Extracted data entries
####

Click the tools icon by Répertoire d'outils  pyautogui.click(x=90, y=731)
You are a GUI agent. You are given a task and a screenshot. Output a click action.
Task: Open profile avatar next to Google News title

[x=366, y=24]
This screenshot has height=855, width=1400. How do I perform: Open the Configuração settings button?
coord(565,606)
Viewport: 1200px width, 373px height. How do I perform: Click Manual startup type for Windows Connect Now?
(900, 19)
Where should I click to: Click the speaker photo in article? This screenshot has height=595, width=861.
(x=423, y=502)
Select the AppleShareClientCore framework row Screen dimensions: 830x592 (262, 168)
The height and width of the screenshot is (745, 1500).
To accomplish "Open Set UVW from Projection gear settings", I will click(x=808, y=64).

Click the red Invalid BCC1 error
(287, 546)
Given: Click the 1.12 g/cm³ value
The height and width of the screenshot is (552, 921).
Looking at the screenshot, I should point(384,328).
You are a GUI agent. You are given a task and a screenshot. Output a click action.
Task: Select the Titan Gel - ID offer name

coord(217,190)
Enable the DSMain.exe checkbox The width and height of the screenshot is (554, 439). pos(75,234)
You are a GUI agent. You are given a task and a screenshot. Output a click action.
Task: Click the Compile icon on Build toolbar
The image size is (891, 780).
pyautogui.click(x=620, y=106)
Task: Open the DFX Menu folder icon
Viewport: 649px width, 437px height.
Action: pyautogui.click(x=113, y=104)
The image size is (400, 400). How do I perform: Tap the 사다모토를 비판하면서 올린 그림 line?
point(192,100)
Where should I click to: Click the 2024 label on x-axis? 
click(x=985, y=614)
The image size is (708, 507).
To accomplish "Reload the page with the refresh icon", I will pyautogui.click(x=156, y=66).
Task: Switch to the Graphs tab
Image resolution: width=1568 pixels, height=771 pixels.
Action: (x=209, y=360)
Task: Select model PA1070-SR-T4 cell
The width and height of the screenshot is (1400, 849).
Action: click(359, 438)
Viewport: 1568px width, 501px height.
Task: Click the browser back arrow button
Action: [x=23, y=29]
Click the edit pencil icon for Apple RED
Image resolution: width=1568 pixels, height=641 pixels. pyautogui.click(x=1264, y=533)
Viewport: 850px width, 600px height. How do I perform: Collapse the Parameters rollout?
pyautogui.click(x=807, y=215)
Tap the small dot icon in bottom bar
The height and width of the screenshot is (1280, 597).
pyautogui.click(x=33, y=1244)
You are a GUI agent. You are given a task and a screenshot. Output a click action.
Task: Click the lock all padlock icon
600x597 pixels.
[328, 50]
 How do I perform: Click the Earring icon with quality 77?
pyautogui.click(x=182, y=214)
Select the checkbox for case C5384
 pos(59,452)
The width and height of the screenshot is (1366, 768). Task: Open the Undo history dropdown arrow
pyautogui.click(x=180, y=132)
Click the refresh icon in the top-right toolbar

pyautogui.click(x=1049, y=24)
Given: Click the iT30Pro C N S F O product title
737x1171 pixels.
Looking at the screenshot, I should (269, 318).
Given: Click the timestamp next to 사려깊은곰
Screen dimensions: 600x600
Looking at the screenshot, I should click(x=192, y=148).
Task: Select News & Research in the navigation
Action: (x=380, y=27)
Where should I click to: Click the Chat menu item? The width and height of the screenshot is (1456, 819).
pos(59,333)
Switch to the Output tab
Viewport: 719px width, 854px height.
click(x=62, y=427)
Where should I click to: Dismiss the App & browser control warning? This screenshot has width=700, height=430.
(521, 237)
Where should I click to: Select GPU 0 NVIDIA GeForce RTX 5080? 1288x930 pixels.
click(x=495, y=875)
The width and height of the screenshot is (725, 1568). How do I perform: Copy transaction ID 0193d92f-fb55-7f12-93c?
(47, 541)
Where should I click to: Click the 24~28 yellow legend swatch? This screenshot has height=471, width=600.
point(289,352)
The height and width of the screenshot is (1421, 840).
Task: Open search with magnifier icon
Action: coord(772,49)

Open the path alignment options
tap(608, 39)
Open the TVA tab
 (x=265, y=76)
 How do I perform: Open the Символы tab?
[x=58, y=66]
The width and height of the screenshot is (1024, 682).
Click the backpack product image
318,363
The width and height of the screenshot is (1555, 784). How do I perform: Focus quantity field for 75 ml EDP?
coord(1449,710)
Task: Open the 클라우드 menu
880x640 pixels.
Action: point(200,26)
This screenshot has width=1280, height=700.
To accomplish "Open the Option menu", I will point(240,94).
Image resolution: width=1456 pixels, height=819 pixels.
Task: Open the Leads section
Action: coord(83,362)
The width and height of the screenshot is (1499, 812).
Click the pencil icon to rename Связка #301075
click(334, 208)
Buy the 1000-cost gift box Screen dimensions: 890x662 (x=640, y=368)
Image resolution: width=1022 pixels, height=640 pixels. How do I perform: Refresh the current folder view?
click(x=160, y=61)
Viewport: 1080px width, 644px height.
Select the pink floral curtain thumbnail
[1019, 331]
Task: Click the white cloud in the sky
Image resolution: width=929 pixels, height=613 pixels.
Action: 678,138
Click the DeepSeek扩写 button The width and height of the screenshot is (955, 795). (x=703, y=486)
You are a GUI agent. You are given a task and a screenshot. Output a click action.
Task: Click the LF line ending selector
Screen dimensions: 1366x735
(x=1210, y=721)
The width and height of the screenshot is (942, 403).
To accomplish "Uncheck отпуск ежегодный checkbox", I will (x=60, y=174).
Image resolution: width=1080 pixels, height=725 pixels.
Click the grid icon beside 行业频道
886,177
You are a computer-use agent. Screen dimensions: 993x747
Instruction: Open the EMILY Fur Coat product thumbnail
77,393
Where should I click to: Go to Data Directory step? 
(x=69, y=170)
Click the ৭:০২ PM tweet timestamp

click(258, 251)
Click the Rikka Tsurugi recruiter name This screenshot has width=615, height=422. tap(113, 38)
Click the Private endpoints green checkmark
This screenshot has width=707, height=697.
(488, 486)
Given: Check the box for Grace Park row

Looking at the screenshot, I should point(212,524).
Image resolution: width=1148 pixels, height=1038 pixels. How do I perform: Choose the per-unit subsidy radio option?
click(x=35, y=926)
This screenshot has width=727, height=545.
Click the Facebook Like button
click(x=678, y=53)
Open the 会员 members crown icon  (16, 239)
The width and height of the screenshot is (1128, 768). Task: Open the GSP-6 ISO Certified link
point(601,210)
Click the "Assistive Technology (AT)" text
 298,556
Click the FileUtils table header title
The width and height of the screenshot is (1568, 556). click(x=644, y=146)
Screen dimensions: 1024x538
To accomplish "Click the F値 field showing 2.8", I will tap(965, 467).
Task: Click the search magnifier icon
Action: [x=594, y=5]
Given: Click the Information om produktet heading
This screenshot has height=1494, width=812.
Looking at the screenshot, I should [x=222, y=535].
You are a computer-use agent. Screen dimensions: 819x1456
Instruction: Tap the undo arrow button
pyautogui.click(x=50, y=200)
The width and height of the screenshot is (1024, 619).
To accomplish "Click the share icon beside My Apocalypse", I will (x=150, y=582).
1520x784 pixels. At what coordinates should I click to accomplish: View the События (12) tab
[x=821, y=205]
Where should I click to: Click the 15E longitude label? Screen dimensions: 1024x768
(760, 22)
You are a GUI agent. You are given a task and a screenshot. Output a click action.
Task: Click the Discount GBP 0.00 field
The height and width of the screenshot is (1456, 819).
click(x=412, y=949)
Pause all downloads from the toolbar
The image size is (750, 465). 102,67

####

Pick from the records each line that contains the word "computer" and show it.

You are a computer-use agent. Screen dimensions: 993x747
You are a computer-use agent. Screen dimensions: 819x1456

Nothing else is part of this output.